Die drei Schornsteine auf dem Dach des Schlosses wurden im Volksmund mit den sprichwörtlichen drei Haaren verglichen, mit denen Bismarck häufig in Karikaturen der Satirezeitschrift Kladderadatsch dargestellt wurde.[3] Das Motiv spielt auf das Grimmsche Märchen Der Teufel mit den drei goldenen Haaren an.[4]

Schloss Schönhausen II.

Historie Gut Schönhausen II

Schloss II steht für einen erhalten gebliebenen Gutshof in Schönhausen, der ebenfalls der Familie von Bismarck gehörte.[5][6] Als Bauherr von Schönhausen II gilt der oben zitierte Landrat August II. von Bismarck (1666–1732), Fertigstellung 1730.[7] Zunächst letzter durchgängiger Grundbesitzer von Schönhausen II, und kurz anteilig ebenso von Schönhausen I, war der kgl. preuß. Generalleutnant August (August Adam Heinrich) von Bismarck (1739–1813).[8]
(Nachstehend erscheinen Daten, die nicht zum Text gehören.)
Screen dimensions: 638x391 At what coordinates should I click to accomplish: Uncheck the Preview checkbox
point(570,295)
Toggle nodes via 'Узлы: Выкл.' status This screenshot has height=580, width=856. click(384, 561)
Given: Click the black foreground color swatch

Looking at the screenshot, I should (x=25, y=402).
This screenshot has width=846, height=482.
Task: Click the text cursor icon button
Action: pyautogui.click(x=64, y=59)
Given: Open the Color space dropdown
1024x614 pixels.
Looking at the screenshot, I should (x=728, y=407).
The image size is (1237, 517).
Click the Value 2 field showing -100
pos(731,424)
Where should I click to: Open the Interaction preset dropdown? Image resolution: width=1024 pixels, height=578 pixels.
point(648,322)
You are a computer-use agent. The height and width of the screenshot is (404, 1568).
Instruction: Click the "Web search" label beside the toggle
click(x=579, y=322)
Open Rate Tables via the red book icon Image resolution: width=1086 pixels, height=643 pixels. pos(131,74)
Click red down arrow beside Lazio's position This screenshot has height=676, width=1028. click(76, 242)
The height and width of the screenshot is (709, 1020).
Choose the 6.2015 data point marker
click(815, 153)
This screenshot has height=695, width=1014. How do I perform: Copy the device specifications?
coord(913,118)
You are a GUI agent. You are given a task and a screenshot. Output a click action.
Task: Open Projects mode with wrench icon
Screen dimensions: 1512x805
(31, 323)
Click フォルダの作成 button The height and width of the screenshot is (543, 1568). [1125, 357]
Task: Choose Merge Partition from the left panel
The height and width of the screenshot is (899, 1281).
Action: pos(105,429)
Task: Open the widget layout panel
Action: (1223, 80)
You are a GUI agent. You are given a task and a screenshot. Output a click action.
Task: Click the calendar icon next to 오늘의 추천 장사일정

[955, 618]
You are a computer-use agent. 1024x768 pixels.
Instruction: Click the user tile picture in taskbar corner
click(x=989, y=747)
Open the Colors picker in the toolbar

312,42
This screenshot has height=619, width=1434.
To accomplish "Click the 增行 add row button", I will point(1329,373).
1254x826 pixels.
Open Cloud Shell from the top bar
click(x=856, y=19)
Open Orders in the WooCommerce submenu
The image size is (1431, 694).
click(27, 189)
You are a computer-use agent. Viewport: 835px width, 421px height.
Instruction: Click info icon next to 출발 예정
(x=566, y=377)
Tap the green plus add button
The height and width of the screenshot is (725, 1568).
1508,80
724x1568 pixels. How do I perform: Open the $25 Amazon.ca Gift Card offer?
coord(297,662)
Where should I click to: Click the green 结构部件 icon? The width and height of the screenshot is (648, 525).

Um 1830 konnten die Nachfahren der Familie, hier Rittmeister Heinrich Friedrich Alexander Bernhard von Bismarck (1784–1848) und Ehefrau Charlotte geb. von Bredow-Lochow-Friesack (1786–1850), er starb in Paris und sie in Köpenick, dieses Gut nicht mehr halten, es kam zum Verkauf. Über den Fiskus gelangte Schönhausen II in bürgerliche Hände. Erst 1885 kam Schönhausen II als Nationalgeschenk an die Bismarks zurück.[9] Von Schönhausen II stammt allerdings noch der Jurist und Politiker Busso von Bismarck (1824–1887) und dessen Enkel Hasso von Bismarck.

Wie zuletzt Schönhausen I gehörte dem Fürsten Otto von Bismarck-Friedrichsruh gleichfalls das Rittergut Schönhausen II mit Vorwerk Damm. Dieses beinhaltete 1921 etwa 560 ha, davon 262 ha Forsten.[10] Schönhausen II fiel gleichfalls unter die Bodenreform 1945/1946.

Schönhausen II wird seit 2012 als Bürgerzentrum genutzt wird.[11]